▶ **ПОСТАВЛЕННАЯ ЗАДАЧА 1**: Переименуйте в строках ниже "Contact" на "Contact us", сохранив остальное без изменений. Картинки в ответ не включайте.

▶ **ТЕКСТОВЫЙ БЛОК**:
+++++
Присяга - страница 25
Вполнеба, с прометеевой мощью вставал облик вождя, народного трибуна, стратега и тактика революционного действия, бойца, не ведающего страха, не выбитого из седла ни отравленной пулей, ни ложью, ни ядовитой клеветой и не знающего пощады там, где эта пощада была бы сродни предательству пролетарского дела.
А с другого крыла слетались в душу черты человечнейшего из людей, русского человека с берегов Волги. Не крупного ростом, но крепко скроенного, с его мягкой, не резкой картавинкой, с врожденной скромностью в быту, опрятностью в одежде и почти неизменным галстуком синего цвета и с белыми ромбиками, с искренней, не показной заботой о товарищах по партии, по борьбе и с его трогательной, поистине отцовской любовью к детям.
На трехсотом, а может, и на триста шестьдесят первом рисунке ему открылась вдруг неповторимая гармония облика Ильича. Сначала он увидел, как поразительны по своим пропорциям его лицо и голова, а потом, просматривая раз за разом кадры старой кинохроники, сквозь все ее несовершенства он разглядел отличительную черту ленинской пластики, о которой говорил Бонч-Бруевич. Удивительная соразмерность движений, начисто лишенных суетливости и позы, но выразительных необычайно, сильный и прицельно точный взмах руки, живая мимика лица, яркость глаз...
+++++
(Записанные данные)

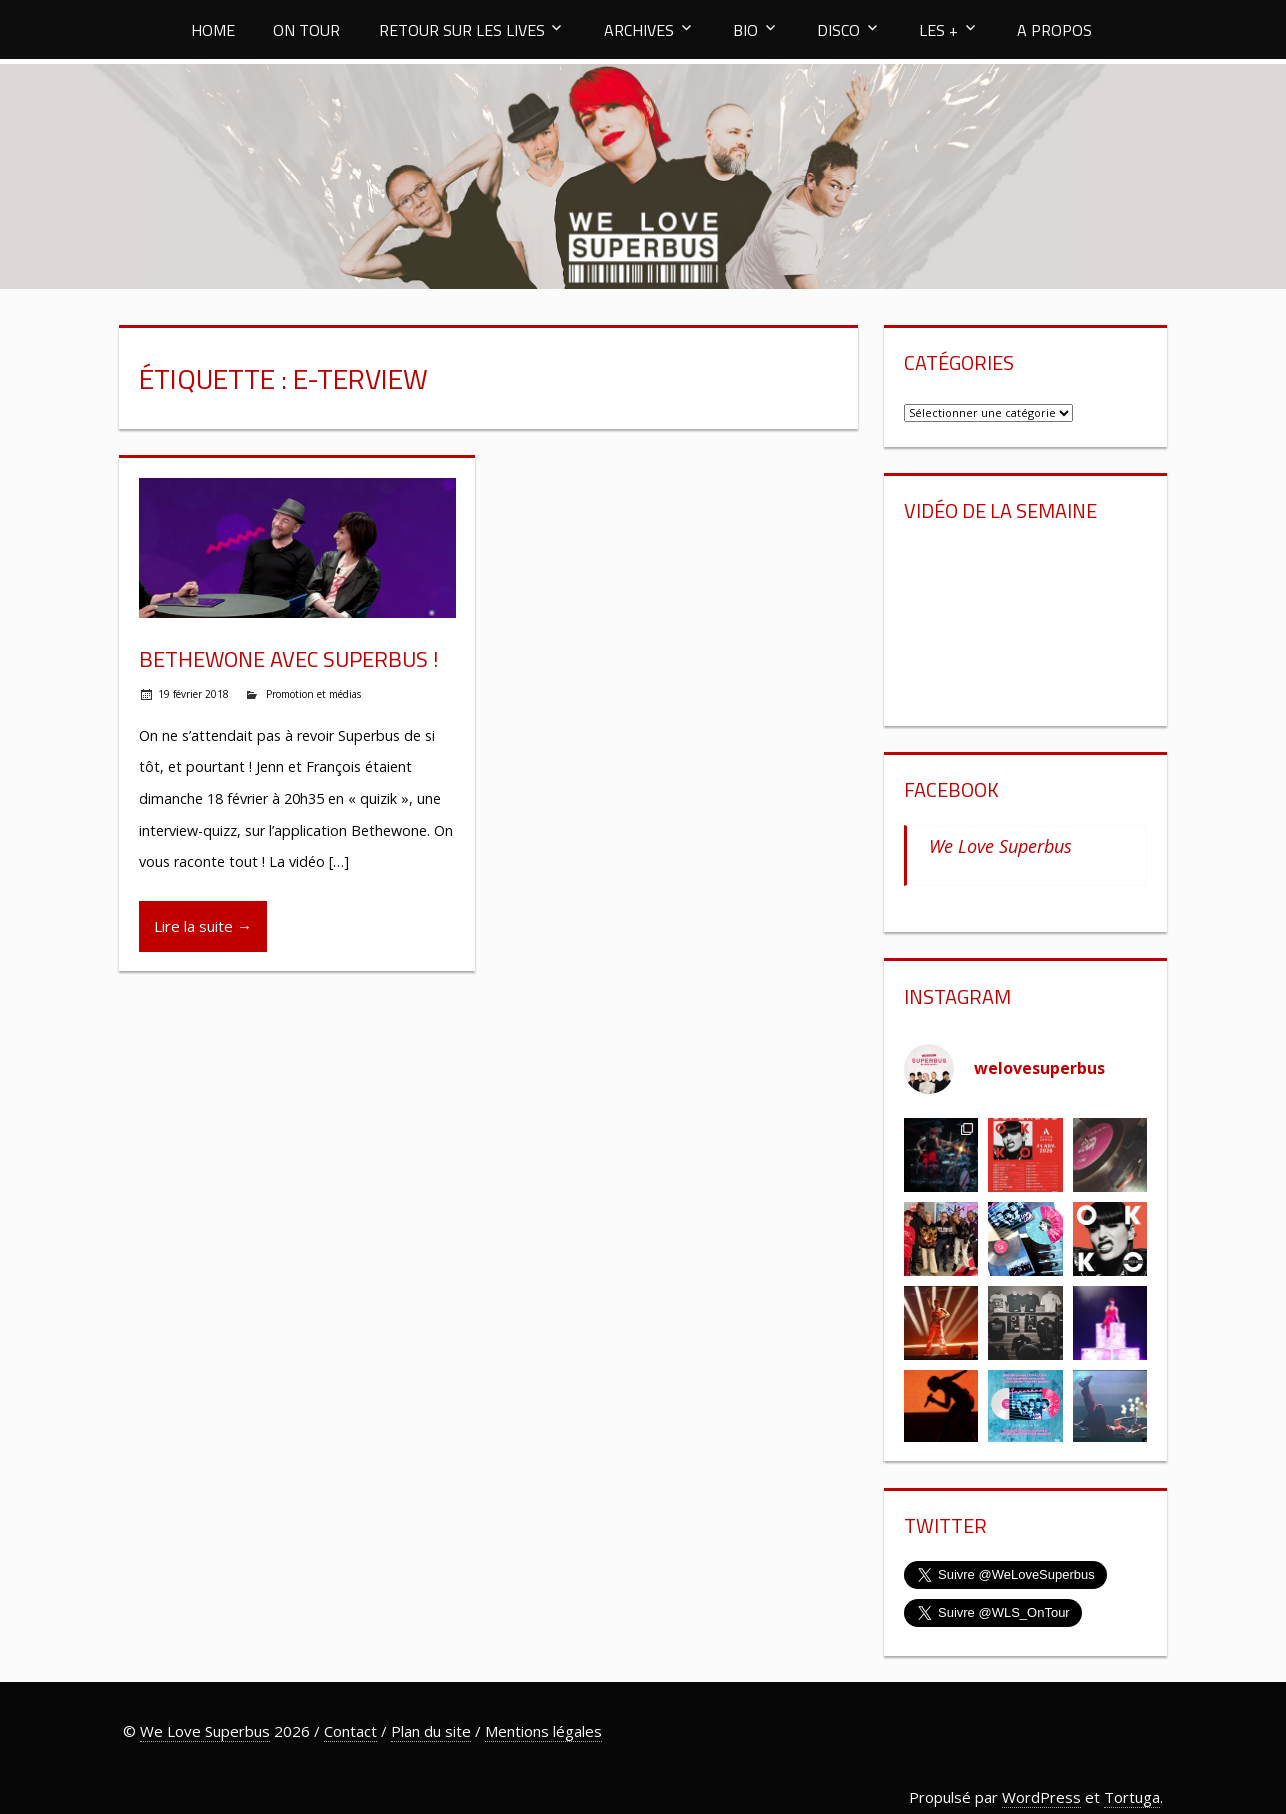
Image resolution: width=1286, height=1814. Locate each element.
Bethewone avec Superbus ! (289, 659)
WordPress (1041, 1797)
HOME (213, 30)
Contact (350, 1731)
+++++
▶ **ПОСТАВЛЕННАЯ ЗАДАЧА 2**: Какой галстук почти неизменно носил Ильич, по словам текстового блока?

▶ **ОТВЕТ К ЗАДАНИЮ 1**:
Image resolution: width=1286, height=1814. Locate each element.
Bethewone avec Superbus ! (289, 659)
WordPress (1041, 1797)
HOME (213, 30)
Contact us (350, 1731)

▶ **ОТВЕТ К ЗАДАНИЮ 2**: Синего цвета с белыми ромбиками.